▶ What needs to be done
Please repeat the lines below exactly. Begin with the line containing "Given: Click the Unit Name text field" and go on through the line containing "This screenshot has width=1431, height=991.".

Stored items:
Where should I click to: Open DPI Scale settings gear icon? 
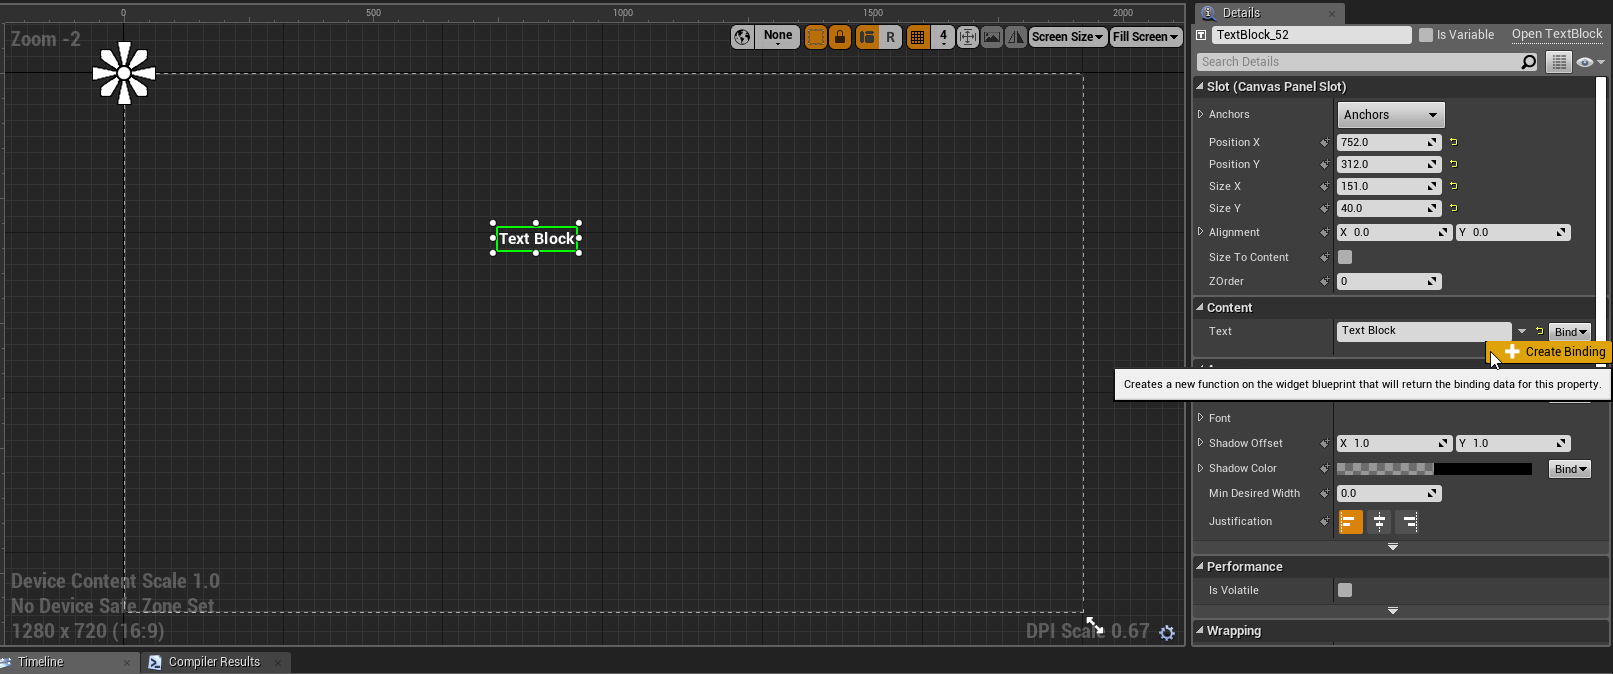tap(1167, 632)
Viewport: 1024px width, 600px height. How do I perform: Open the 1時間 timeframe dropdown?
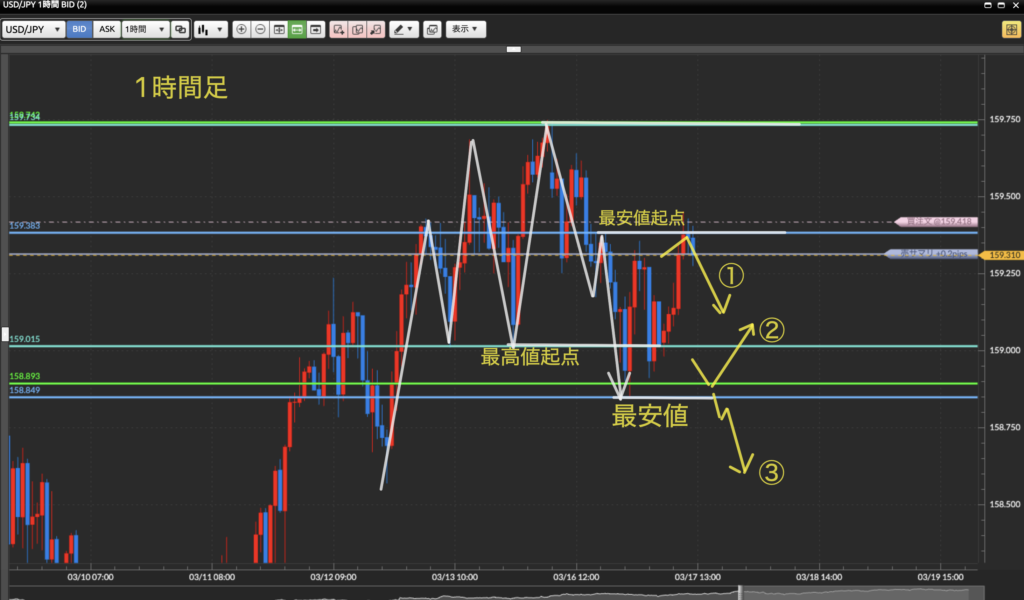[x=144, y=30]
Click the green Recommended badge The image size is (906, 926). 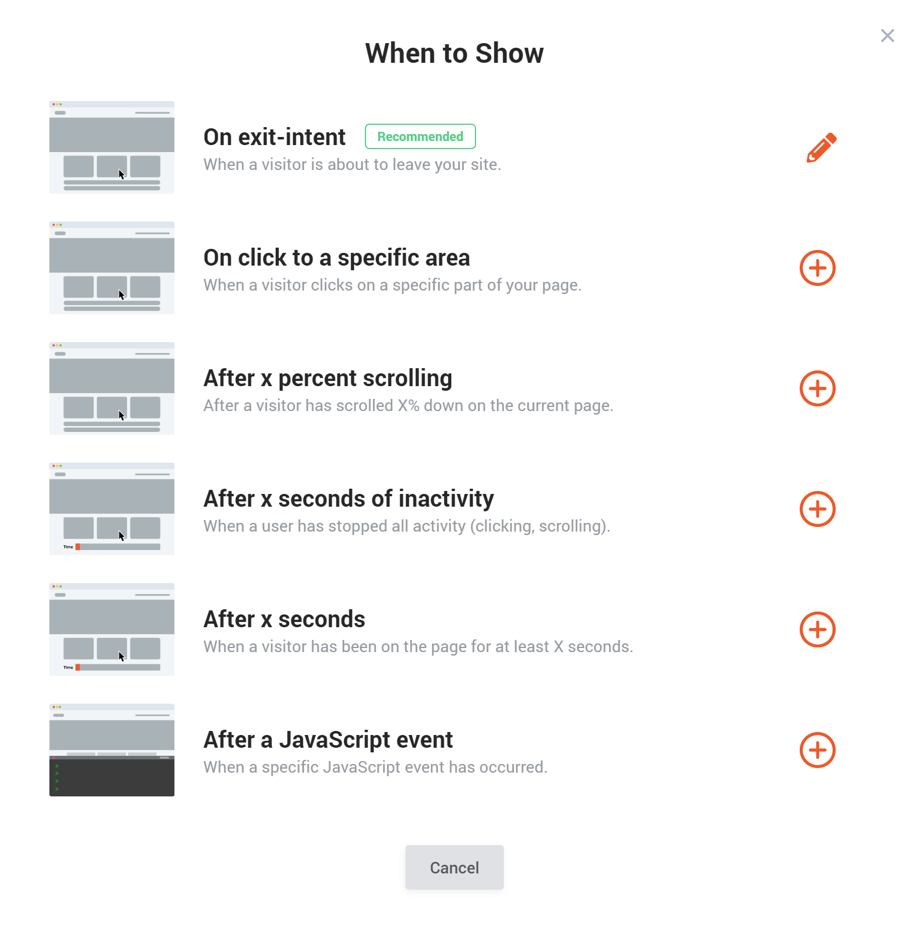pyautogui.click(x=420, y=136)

==

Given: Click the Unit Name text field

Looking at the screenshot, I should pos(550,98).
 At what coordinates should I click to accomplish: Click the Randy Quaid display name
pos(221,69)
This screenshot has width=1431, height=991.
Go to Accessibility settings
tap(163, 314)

▶ Response below
Given: Click the Unit Name text field

Looking at the screenshot, I should pos(550,98).
 At what coordinates should I click to accomplish: Click the Randy Quaid display name
pos(221,69)
This screenshot has width=1431, height=991.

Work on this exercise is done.